─── Brano ───

Il britannico, baffuto, ex-campione del mondo si è soffermato sulle rivoluzioni in termini di sicurezza tra la F1 odierna e del passato, riconoscendo nel circus di oggi un mondo eccessivamente anestetizzato.

Tre fratture alla schiena, due rotture del polso e del busto, entrambi i piedi fracassati e una placca di titanio nella spalla sinistra. 

Questi sono alcuni dei ricordi della carriera dell'inglese in Formula 1, oltre le 31 vittorie e il titolo di campione del mondo conquistato nel 1992, davanti a Patrese, Schumacher e Senna. 

Saranno anche passati 40 anni dal debutto in Formula Uno di Mansell, ma le cicatrici sono rimaste. «Chiedete a qualsiasi chirurgo e vi diranno che questo tipo di ferite rimarranno con voi per il resto della vostra vita». Nonostante ciò il 66enne ex pilota è un avido giocatore di golf.

─── Dati in esame ───

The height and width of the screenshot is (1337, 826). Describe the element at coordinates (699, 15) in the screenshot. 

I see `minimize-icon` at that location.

───
─── Dati in esame ───

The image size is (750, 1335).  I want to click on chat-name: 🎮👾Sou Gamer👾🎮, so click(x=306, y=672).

───

* _Consegne_
1. Nel brano su Mansell, in quale spalla si trova la placca di titanio?
2. Prosegui il brano su Mansell dopo l'ultima frase riportata.

* _Soluzioni_
1. Nella spalla sinistra.

2.
In un'intervista rilasciata al Daily Mail, Nigel Mansell ha confrontato la F1 di oggi con quella del passato, rispolverando il tragico giorno della morte del rivale di allora Ayrton Senna. 

Secondo l'ex-pilota della Williams, l'incidente accorso al leggendario pilota brasiliano fece da spartiacque tra una F1 pericolosa ma brillante e un nuovo sport, in cui le corse sono state «anestetizzate per minimizzare i rischi».

Nigel Mansel (sinistra) alza il braccio di Ayrton Senna, giunto terzo (1991)
Nigel Mansel (sinistra) alza il braccio di Ayrton Senna, giunto terzo (1991)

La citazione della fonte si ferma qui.